PROBLEM DETAILS:
Copy every row below verbatim, from the line containing "Task: Toggle the ТЕКСТ / АУДИО switch" down to the line containing "Select the 受理品种目录浏览", including both of those lines.

RECORD SET:
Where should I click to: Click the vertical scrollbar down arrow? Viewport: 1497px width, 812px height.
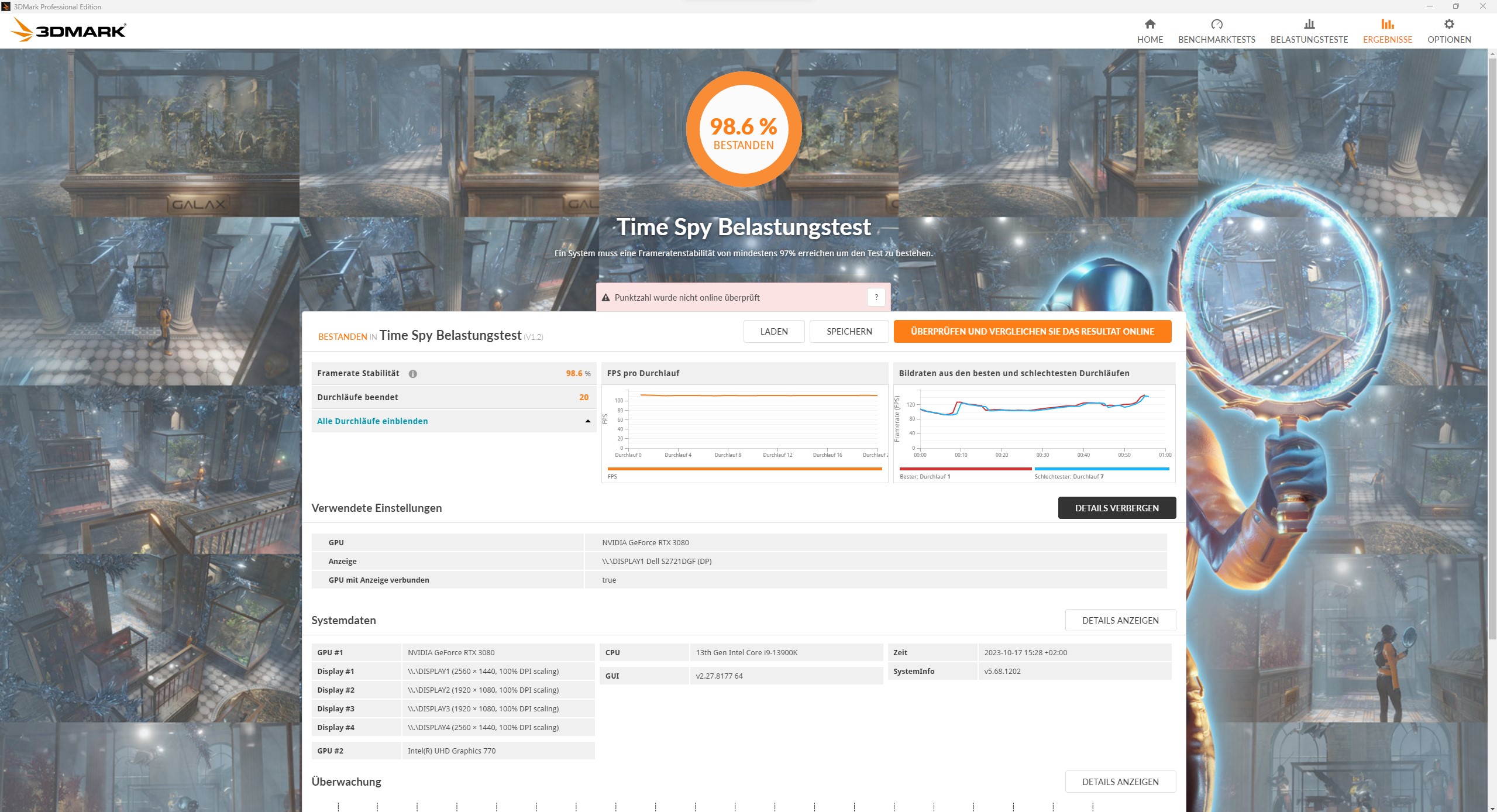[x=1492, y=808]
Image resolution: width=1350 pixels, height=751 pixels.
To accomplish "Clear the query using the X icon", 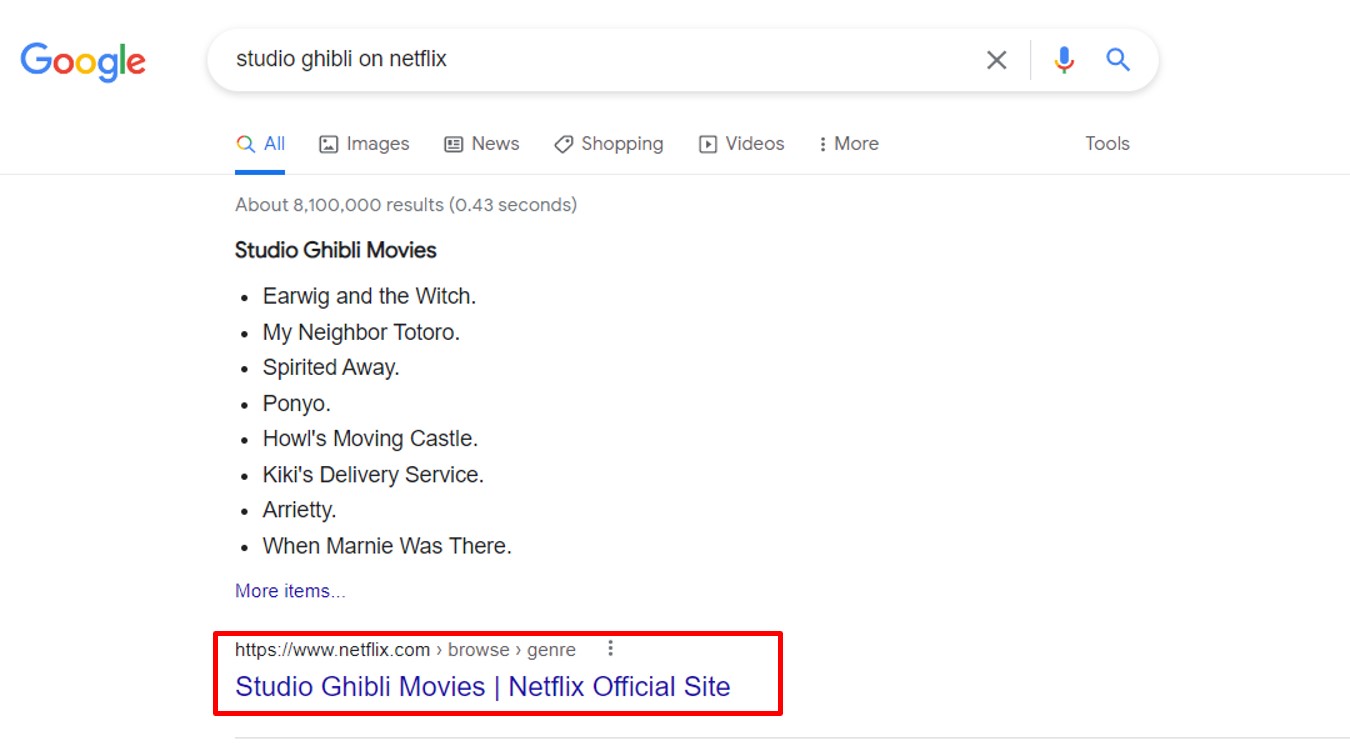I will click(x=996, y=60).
...
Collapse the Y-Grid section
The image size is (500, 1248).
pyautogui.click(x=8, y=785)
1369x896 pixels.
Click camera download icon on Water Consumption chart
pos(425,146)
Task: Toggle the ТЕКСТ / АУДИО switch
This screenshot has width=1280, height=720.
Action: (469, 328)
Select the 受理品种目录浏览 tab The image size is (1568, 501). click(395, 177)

SOLUTION:
Task: Toggle the ТЕКСТ / АУДИО switch
This screenshot has width=1280, height=720.
Action: (469, 328)
Select the 受理品种目录浏览 tab The image size is (1568, 501). click(395, 177)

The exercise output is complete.